What is the U-shaped hypothesis?

The U-shaped hypothesis is a stylized description of the relationship between the female labor force
participation rate with economic development, which is typically measured in terms of GDP per
capita. In its basic form, the hypothesis posits that female participation rates are highest in poor
countries, where women are engaged in subsistence activities, and fall in middle-income countries
because of the transition of (mainly) men to industrial jobs. As education levels improve and fertility
rates fall, women are able to join the labor force in response to growing demand in the services
sector. This is a stylized fact, but it is not robust to different data sets and econometric
methodologies. While some countries follow this path, many labor markets do not exhibit this U-
shaped relationship.
Theories of human capital would suggest that with more education, women acquire greater skills
and their earnings increase, resulting in higher labor force participation. However, it has been long
known that in India, women’s education has a U-shaped relationship with labor force participation.

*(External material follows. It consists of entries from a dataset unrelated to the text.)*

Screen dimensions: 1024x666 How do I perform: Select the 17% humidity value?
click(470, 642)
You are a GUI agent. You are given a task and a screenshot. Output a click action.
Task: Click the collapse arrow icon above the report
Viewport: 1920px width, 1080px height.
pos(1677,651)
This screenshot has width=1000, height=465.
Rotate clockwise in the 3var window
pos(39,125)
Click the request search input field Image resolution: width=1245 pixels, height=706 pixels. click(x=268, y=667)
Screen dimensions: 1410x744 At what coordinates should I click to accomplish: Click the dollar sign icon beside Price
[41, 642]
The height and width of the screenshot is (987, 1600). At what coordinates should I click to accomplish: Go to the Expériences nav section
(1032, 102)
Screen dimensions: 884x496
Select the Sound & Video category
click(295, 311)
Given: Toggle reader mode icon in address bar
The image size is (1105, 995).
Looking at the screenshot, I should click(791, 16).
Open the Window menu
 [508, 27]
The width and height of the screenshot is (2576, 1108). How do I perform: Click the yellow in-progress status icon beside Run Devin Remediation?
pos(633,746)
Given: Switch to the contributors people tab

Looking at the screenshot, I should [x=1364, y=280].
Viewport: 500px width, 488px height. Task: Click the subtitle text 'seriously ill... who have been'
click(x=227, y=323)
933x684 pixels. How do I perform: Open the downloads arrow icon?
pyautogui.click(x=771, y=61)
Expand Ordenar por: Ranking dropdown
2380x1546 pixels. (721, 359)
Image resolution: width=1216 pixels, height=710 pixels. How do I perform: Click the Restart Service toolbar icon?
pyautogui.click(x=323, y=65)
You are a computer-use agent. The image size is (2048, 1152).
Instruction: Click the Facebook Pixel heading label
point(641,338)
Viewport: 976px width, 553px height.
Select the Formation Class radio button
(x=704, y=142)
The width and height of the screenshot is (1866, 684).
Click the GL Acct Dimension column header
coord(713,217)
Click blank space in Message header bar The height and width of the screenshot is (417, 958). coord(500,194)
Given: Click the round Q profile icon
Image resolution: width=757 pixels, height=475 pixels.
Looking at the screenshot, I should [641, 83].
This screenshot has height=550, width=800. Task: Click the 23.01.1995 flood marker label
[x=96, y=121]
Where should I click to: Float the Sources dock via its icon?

 Part of the decline at moderate levels of education may be due to an income effect whereby
women with more education marry into richer families that enable them to withdraw from
the labor force
 a lack of suitable employment opportunities for moderately educated women.
 importance of occupational sex segregation, which excludes moderately educated Indian
women from clerical and sales jobs.
Women from the higher castes tend to face greater restrictions on their mobility. However,
women from families of the middle and lower castes with improved social standing also
prefer to stay at home as an effort at “Sanskritization”.